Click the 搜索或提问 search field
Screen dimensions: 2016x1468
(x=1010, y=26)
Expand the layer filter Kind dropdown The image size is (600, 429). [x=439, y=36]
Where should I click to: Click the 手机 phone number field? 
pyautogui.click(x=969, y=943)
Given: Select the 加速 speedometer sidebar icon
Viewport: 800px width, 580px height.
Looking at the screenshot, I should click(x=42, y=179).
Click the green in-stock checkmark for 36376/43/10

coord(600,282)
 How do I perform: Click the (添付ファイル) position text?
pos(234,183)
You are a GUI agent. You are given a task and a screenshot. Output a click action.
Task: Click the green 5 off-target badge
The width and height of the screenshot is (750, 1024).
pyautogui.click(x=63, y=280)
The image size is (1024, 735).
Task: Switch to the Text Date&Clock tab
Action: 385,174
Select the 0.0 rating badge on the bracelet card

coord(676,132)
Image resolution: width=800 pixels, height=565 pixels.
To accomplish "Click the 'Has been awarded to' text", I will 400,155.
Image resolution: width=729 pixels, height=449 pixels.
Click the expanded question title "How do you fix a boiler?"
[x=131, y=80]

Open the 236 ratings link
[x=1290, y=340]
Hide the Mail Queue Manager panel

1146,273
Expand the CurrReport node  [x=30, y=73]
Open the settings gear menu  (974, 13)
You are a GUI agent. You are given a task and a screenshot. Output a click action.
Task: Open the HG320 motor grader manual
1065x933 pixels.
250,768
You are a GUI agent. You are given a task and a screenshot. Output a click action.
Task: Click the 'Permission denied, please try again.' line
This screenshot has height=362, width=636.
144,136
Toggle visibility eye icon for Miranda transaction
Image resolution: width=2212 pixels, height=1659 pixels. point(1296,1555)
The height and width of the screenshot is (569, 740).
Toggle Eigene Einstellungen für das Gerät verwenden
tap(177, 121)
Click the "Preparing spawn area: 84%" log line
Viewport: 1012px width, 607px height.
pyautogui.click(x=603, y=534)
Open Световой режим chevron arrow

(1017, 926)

▬▬▬▬▬▬▬▬▬▬

__REQUIREMENT__
Every line above needs to be repeated exactly as shown.

__SOLUTION TO THIS PROBLEM__
Click the 搜索或提问 search field
Screen dimensions: 2016x1468
(x=1010, y=26)
Expand the layer filter Kind dropdown The image size is (600, 429). [x=439, y=36]
Where should I click to: Click the 手机 phone number field? 
pyautogui.click(x=969, y=943)
Given: Select the 加速 speedometer sidebar icon
Viewport: 800px width, 580px height.
Looking at the screenshot, I should click(x=42, y=179).
Click the green in-stock checkmark for 36376/43/10

coord(600,282)
 How do I perform: Click the (添付ファイル) position text?
pos(234,183)
You are a GUI agent. You are given a task and a screenshot. Output a click action.
Task: Click the green 5 off-target badge
The width and height of the screenshot is (750, 1024).
pyautogui.click(x=63, y=280)
The image size is (1024, 735).
Task: Switch to the Text Date&Clock tab
Action: 385,174
Select the 0.0 rating badge on the bracelet card

coord(676,132)
Image resolution: width=800 pixels, height=565 pixels.
To accomplish "Click the 'Has been awarded to' text", I will 400,155.
Image resolution: width=729 pixels, height=449 pixels.
Click the expanded question title "How do you fix a boiler?"
[x=131, y=80]

Open the 236 ratings link
[x=1290, y=340]
Hide the Mail Queue Manager panel

1146,273
Expand the CurrReport node  [x=30, y=73]
Open the settings gear menu  (974, 13)
You are a GUI agent. You are given a task and a screenshot. Output a click action.
Task: Open the HG320 motor grader manual
1065x933 pixels.
250,768
You are a GUI agent. You are given a task and a screenshot. Output a click action.
Task: Click the 'Permission denied, please try again.' line
This screenshot has height=362, width=636.
144,136
Toggle visibility eye icon for Miranda transaction
Image resolution: width=2212 pixels, height=1659 pixels. point(1296,1555)
The height and width of the screenshot is (569, 740).
Toggle Eigene Einstellungen für das Gerät verwenden
tap(177, 121)
Click the "Preparing spawn area: 84%" log line
Viewport: 1012px width, 607px height.
pyautogui.click(x=603, y=534)
Open Световой режим chevron arrow

(1017, 926)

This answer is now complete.